> **Aim of the exercise**
What is needed is each line of the data below that holds the string "computer".
======== Task input ========
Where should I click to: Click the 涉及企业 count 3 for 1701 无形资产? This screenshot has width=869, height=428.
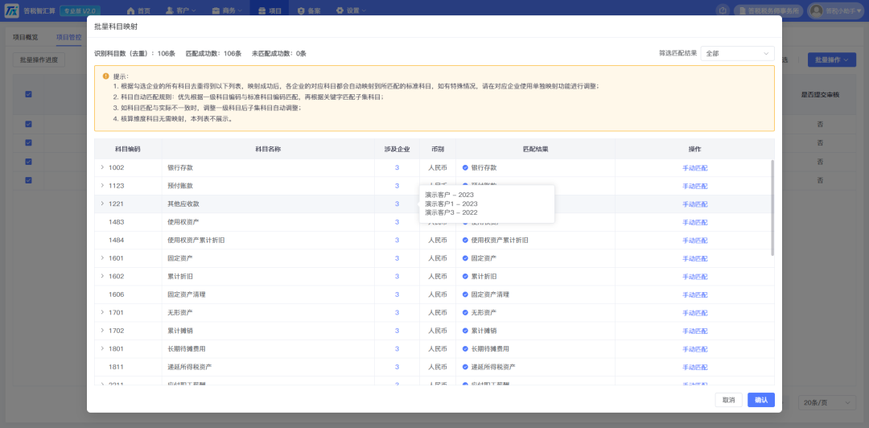[x=397, y=313]
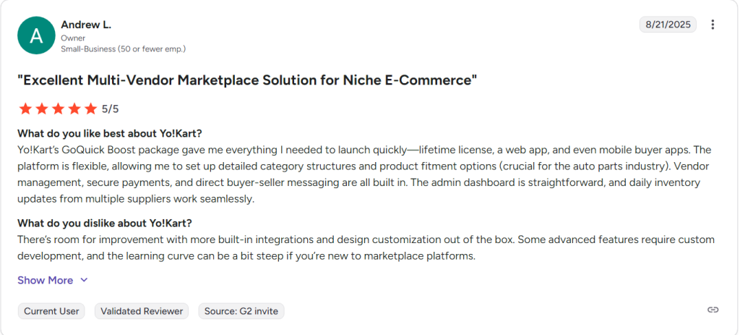Select the Validated Reviewer tag
740x335 pixels.
[x=142, y=311]
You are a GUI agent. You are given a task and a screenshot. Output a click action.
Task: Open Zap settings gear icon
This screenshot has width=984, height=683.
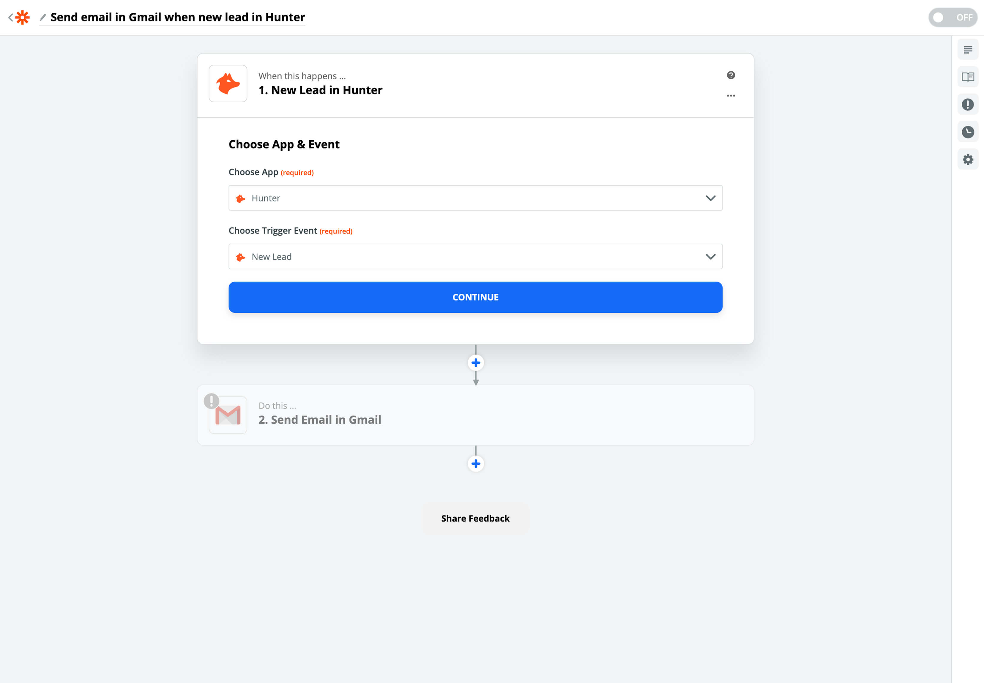pyautogui.click(x=968, y=159)
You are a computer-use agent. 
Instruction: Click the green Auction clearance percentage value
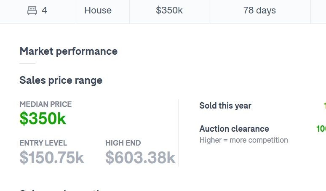point(321,129)
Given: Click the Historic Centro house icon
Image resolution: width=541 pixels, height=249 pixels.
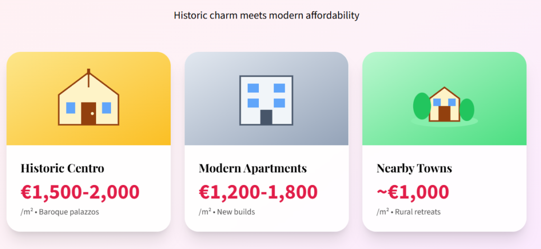Looking at the screenshot, I should [x=88, y=98].
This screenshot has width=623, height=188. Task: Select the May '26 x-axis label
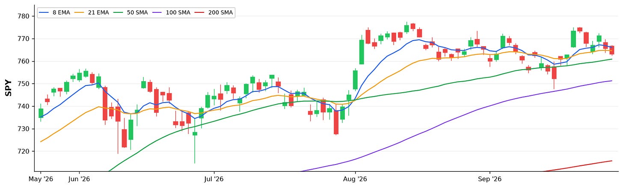[41, 179]
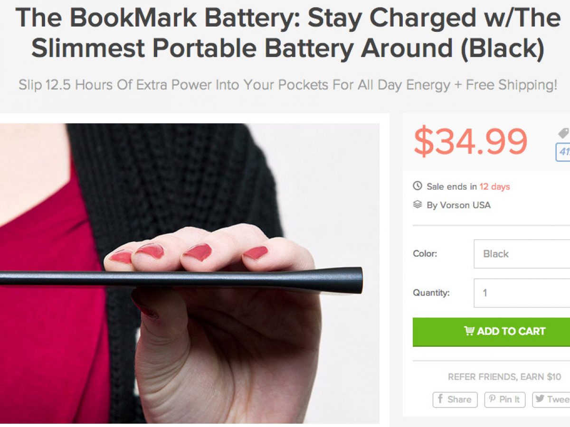Click the shopping cart icon on green button
Screen dimensions: 570x427
pos(469,331)
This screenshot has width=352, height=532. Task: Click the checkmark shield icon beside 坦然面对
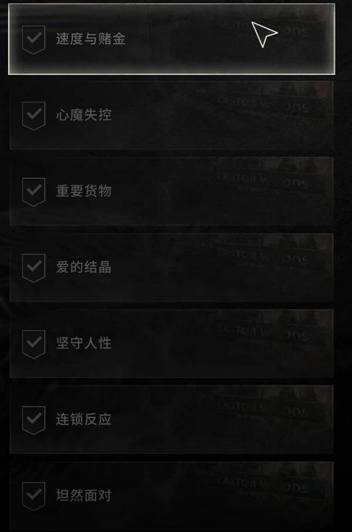[x=33, y=496]
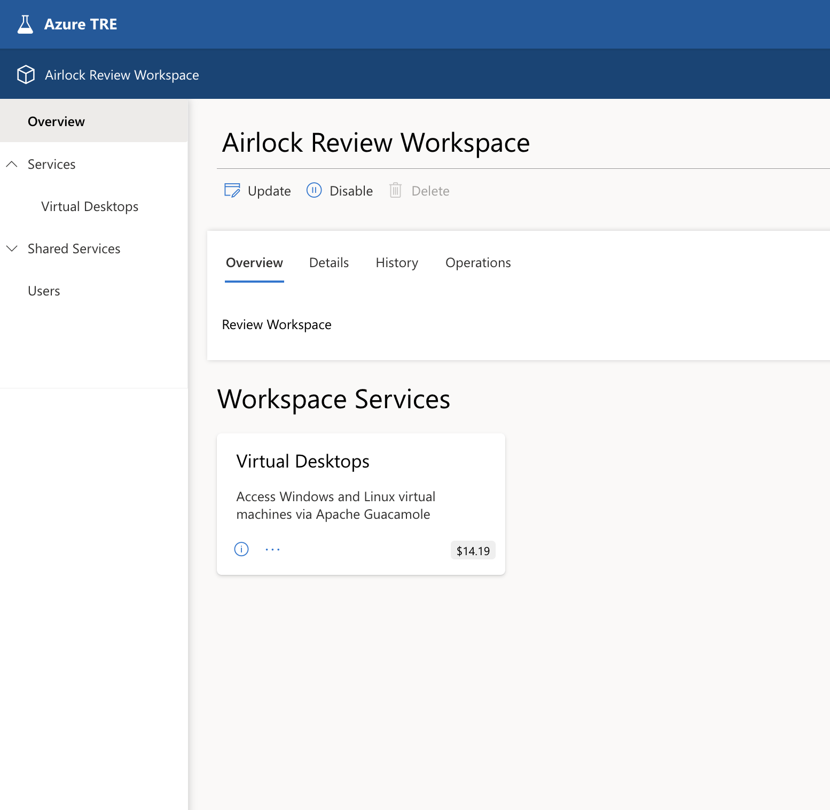
Task: Collapse the Services section chevron
Action: pyautogui.click(x=12, y=164)
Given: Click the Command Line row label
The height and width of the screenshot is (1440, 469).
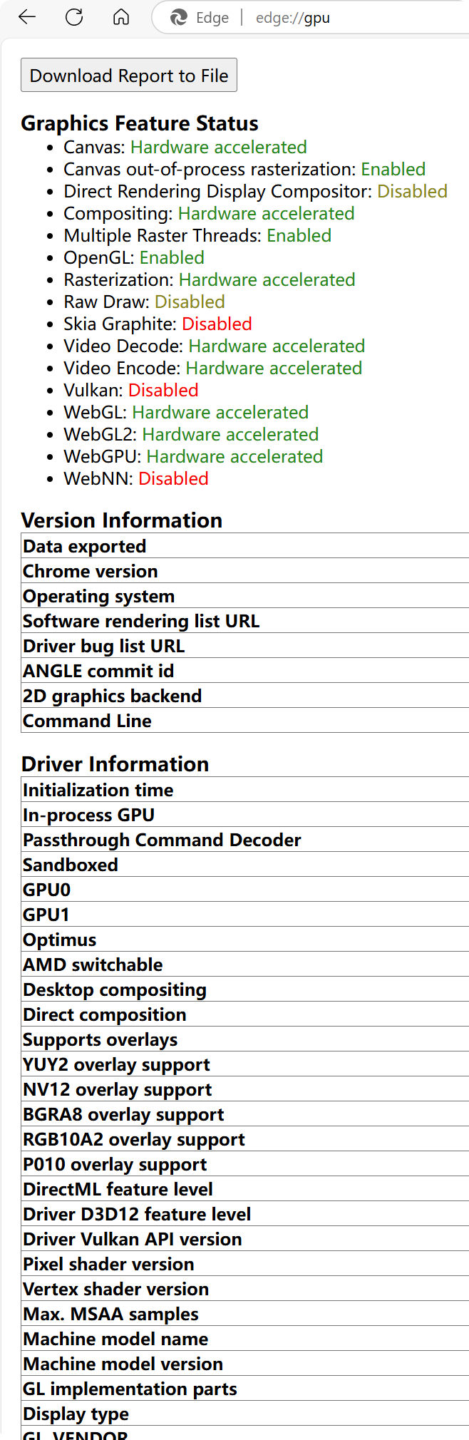Looking at the screenshot, I should (87, 721).
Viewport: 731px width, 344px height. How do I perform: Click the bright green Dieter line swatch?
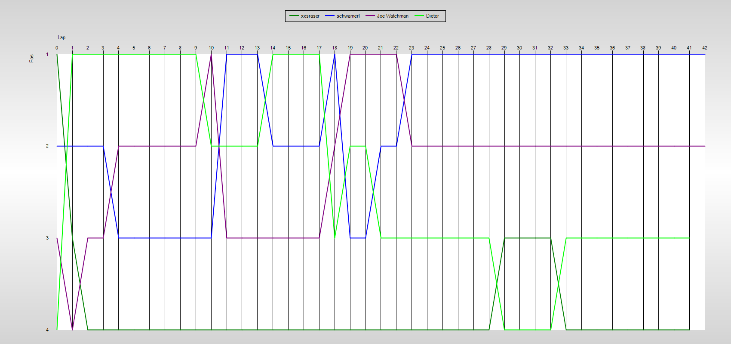[419, 16]
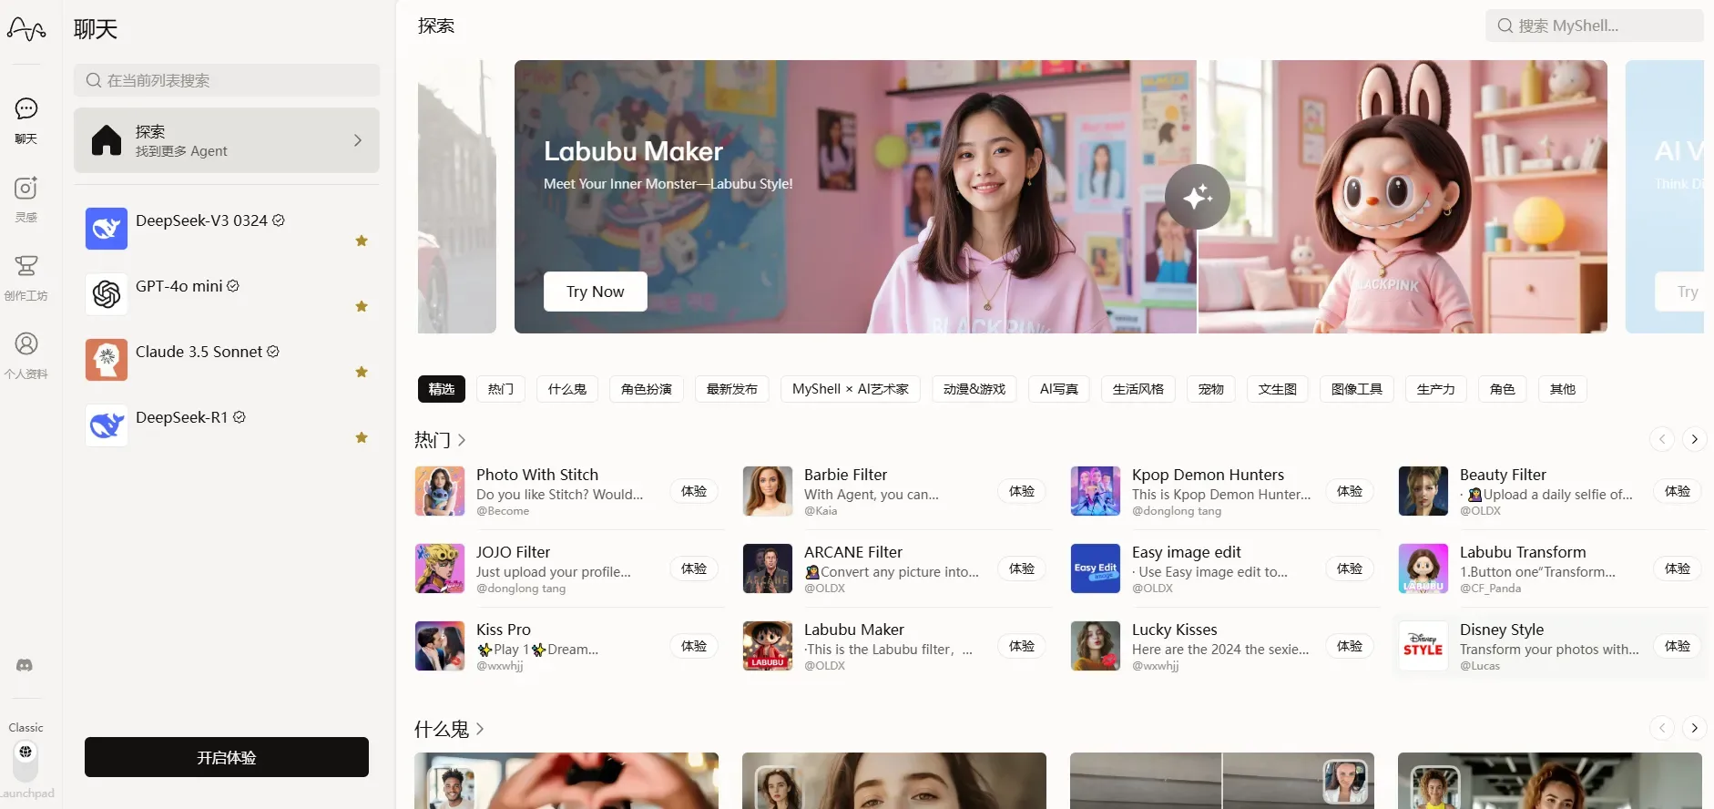Viewport: 1714px width, 809px height.
Task: Click the Discord icon in sidebar
Action: click(26, 666)
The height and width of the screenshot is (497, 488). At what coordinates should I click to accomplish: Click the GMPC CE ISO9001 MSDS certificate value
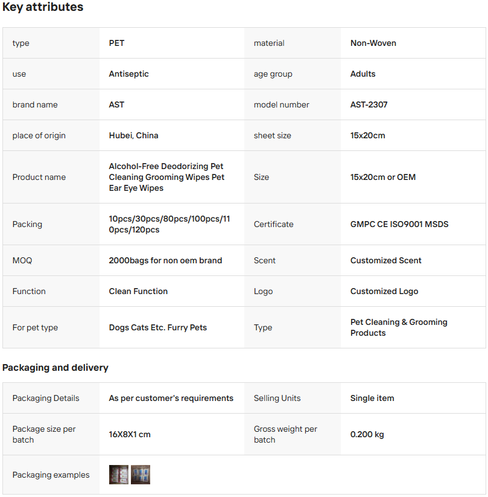pyautogui.click(x=399, y=224)
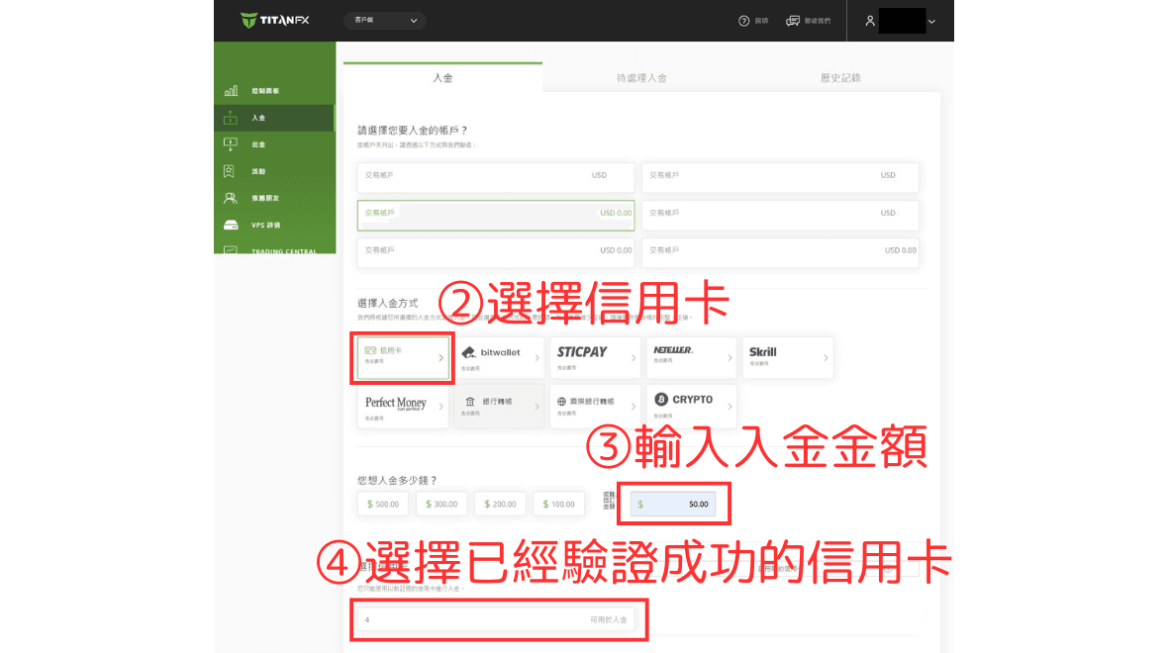Open the 活動 sidebar icon
Image resolution: width=1168 pixels, height=653 pixels.
point(231,171)
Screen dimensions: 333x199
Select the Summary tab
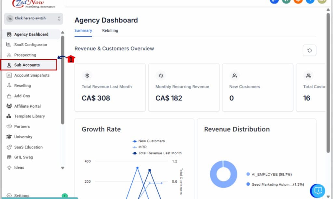click(83, 31)
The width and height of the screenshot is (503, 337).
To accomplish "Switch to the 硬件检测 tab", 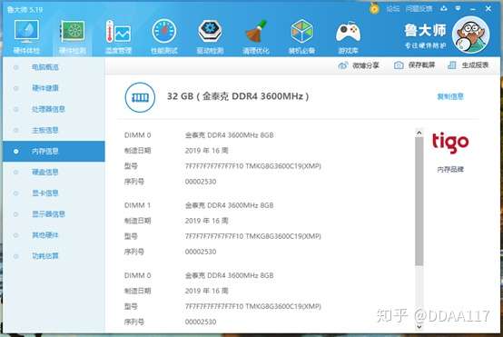I will click(x=73, y=36).
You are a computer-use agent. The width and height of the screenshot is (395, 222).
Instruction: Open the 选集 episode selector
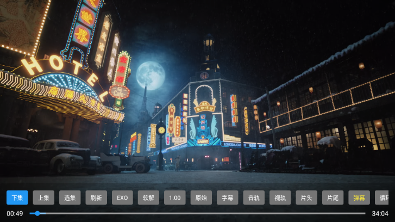coord(70,198)
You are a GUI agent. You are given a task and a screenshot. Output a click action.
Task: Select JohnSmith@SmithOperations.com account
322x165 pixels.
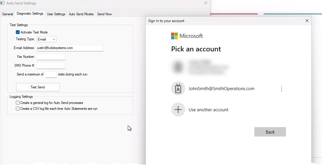click(x=222, y=89)
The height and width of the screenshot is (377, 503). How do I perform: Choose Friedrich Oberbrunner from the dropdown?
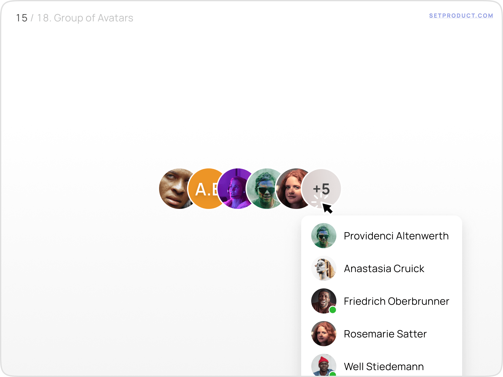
========
> **Expected output**
You are a computer-use agent. 
You are a computer-use agent. The width and height of the screenshot is (395, 222).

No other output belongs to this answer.